Die Daten des Röntgensatelliten XRISM liefern noch nie dagewesene Details darüber, wie sich ionisiertes Plasma in massereichen Galaxienhaufen bewegt – eine Frage mit enormen kosmologischen und astrophysikalischen Implikationen.
Eine optische Aufnahme des Weltraumteleskops Hubble zeigt Galaxien, die zum Centaurus-Haufen gehören. Eine große rundliche Galaxie befindet sich rechts. Es ist die größte im Haufen.
Diese Aufnahme des Weltraumteleskops Hubble zeigt die massereiche elliptische Galaxie NGC 4696 (rechts), welche die größte Galaxie im Centaurus-Haufen darstellt. Interstellarer Staub erscheint als dunkles Filament.

Galaxienhaufen sind Ansammlungen von Hunderten bis Tausenden von Galaxien, die durch die Schwerkraft zusammengehalten werden. Die Klärung der internen Dynamik dieser außergewöhnlichen Strukturen ist der Schlüssel zum Verständnis ihrer Entstehung und damit zu Erkenntnissen über den Materie- und Energiegehalt des gesamten Universums. In einer Veröffentlichung in der Fachzeitschrift »Nature« machen Forschende um Marc Audard mit den bisher detailliertesten Beobachtungen der internen Bewegungen im Centaurus-Galaxienhaufen, der etwa 120 Millionen Lichtjahre von der Erde entfernt ist, einen entscheidenden Schritt nach vorn.

Die Beobachtung von Galaxienhaufen hat eine lange Geschichte, in der sie kosmische Überraschungen enthüllte. Der Schweizer Astronom Fritz Zwicky war der Erste, der erkannte, dass die schnellen Bewegungen der Galaxien – von rund 2000 Kilometern pro Sekunde – im Coma-Haufen nur anhand der Hypothese erklärt werden können, dass diese Galaxien durch die Anziehungskraft einer großen Menge Dunkler Materie zusammengehalten werden. Die Masse dieser unsichtbaren Materieform übersteigt bei Weitem die Masse der Sterne in einer Galaxie.

Heute sind Galaxienhaufen die größten gravitativ gebundenen Strukturen, die im Universum bekannt sind. Sie weisen Massen von mehreren zehntausend Milliarden (1013) bis hin zu Billiarden (1015) Sonnenmassen auf. Nach dem kosmologischen Standardmodell, in dem der Materiegehalt des Universums von einer unbekannten Form Dunkler Materie dominiert und seine Expansion durch eine noch geheimnisvollere Dunkle Energie beschleunigt wird, sind Galaxienhaufen die jüngsten Strukturen, die sich gebildet haben.

Gesammelte Daten:
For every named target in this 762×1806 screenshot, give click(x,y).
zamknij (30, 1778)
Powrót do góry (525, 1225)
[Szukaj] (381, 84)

Kurze Übung A:
Gib aus dem Auszug über Galaxienhaufen ein Stück wortgetreu wieder: Beginne bei den Worten „Diese Aufnahme des“ und höre nach „als dunkles Filament.“ auf.
Kurze Übung B:
Führe den Text über Galaxienhaufen im Anschluss an seinen letzten Satz weiter.
Die Zeilen spielen hier keine Rolle.

Antwort zur Übung A:
Diese Aufnahme des Weltraumteleskops Hubble zeigt die massereiche elliptische Galaxie NGC 4696 (rechts), welche die größte Galaxie im Centaurus-Haufen darstellt. Interstellarer Staub erscheint als dunkles Filament.

Antwort zur Übung B:
Zusätzlich zu ihrer dominierenden Dunklen Materie und der Masse ihrer sichtbaren Sterne bestehen etwa 10 bis 15 Prozent der Gesamtmasse der Galaxienhaufen aus einem diffusen und extrem heißen Plasma, das hauptsächlich aus Wasserstoff- und Heliumionen besteht und Temperaturen von mehreren zehn Millionen Kelvin erreicht. Bei solch hohen Temperaturen ist das Plasma vollständig ionisiert und sendet intensive Röntgenstrahlung aus. Dies geschieht vor allem durch den als Bremsstrahlung bekannten Prozess, bei dem Plasmaelektronen an Ionen gestreut werden und dabei Lichtteilchen (Photonen) emittieren.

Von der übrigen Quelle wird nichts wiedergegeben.